人類が月へ行くこと、そして地球に生きる奇跡を初体験する
感動の一大エンターテインメント・ドキュメンタリー!

画像:ザ・ムーン(2009年・イギリス)

 いったいに人間には多くの夢がある。宇宙に飛び立つ、あるいは月に着陸することなども、夢のひとつかも知れない。 
 1969年7月、アポロ11号で、人類が初めて月に着陸する。ちょうど40年前になる。このアポロ11号の偉業以来、月に着陸した宇宙飛行士は12名を数える。

 映画「ザ・ムーン」(アスミック・エース配給)は、アポロ計画に参加、月に向かった宇宙飛行士たちへのインタビューと、NASA(航空宇宙局)が撮影した膨大なアポロ計画関係の映像で構成されたドキュメントである。
 宇宙の起源は? 宇宙の果ては? 誰しもが持つ、素朴な疑問である。月まで38万キロあまり。宇宙の広がりからみれば、至近の距離である。にもかかわらず、地球の衛星である月ですら、人類の到達は困難であった。 
 1961年4月、旧ソ連が世界初、ユーリ・ガガーリンの軌道飛行を成功させる。アメリカも負けじと5月に、アラン・シェパードの弾道飛行に成功する。
時の大統領ケネディは、議会で演説する。「1960年代が終わるまでに、人類を月に送り、無事帰還させる」と。
画像:ザ・ムーン(2009年・イギリス) 以来、アメリカはアポロ計画を進めることになる。パイロットたちがアメリカ中から集められる。訓練が重ねられ、ライトスタッフ(正しい資質)を備えた宇宙飛行士が選ばれていく。
 1963年、ケネディは暗殺されるが、アポロ計画は継続される。アポロ1号は、地上で訓練中に火災事故で炎上、3名の犠牲者が出る。その後、何度かの月面調査を経て、1969年7月、アポロ11号は、世界中が注目するなか、人類初の月着陸を試みる。
 はじめて月に降り立ったのは、ニール・アームストロング船長である。アームストロングは言う。「一人の人間には小さな一歩だが、人類にとっては大きな飛躍だ」と。

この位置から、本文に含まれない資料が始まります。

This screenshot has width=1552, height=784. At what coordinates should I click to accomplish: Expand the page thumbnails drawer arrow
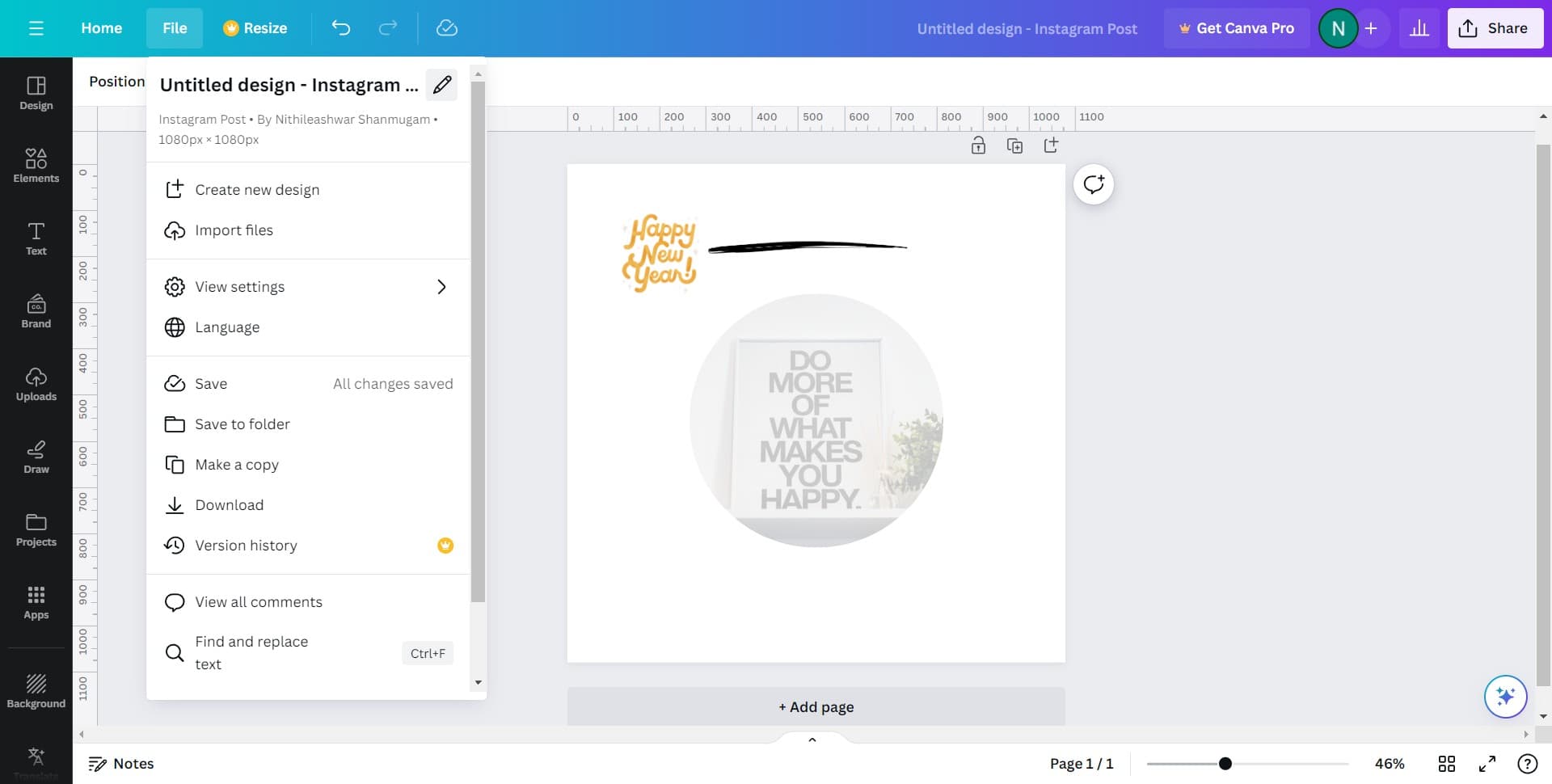pyautogui.click(x=812, y=740)
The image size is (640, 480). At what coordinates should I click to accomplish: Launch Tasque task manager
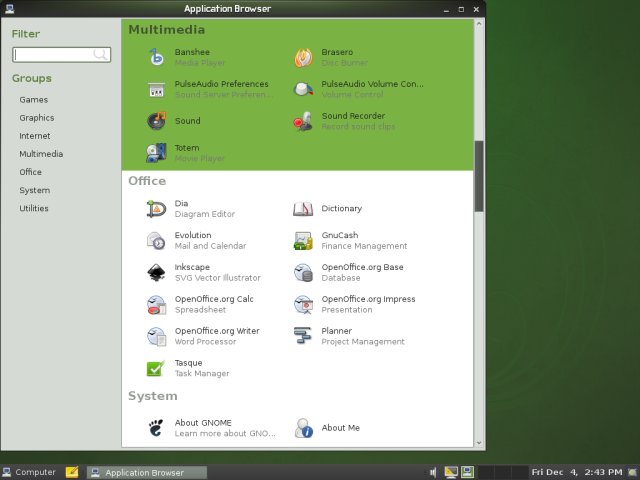156,368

 アポロ11号以後、13号を除いた17号まで、計5回の月面着陸が行われた。1970年に打ち上げられたアポロ13号は、32万キロを飛行、月へあと6万キロのところで、燃料酸素のタンクが爆発、月への着陸を中止せざるを得なくなる。地球に戻るには、月への着陸船を利用するしかない。しかも残り少ない燃料である。ではどうしたか? 月の引力を利用するしかない。地球に戻るために、地球から遠ざかるのである。映画「アポロ13」や、立花隆の「宇宙からの帰還」では、この事故にも関わらず、3名の飛行士がなんとか無事、地球に帰還するまでが劇的に描かれている。

 インタビューに答える宇宙飛行士たち10人の言葉が、それぞれ滋味深い。
 月に降り立ったある宇宙飛行士は、親指の裏に地球が隠れることを指摘して、こう言う。「我々は何と小さな存在だろう。だが何と幸せだろう。この肉体をもって生まれてきて。この美しい地球で人生を謳歌することができて」と。
 いま地球は、広がり続ける環境問題を始め、絶えない民族紛争や世界的な経済危機など、さまざまな問題を抱えている。38万キロの彼方、月から見た地球を、宇宙飛行士たちが語る。限りなく広がり続ける宇宙の、本当に小さく弱い存在だけれど、美しい星である、と。

 地球に戻った宇宙飛行士は、ショッピングセンターでアイスを食べながら、人々を見て、地球に生まれてよかった、と思う。そして言う。
 「なぜみんな、不平を言うのか。エデンの園にいるのに」。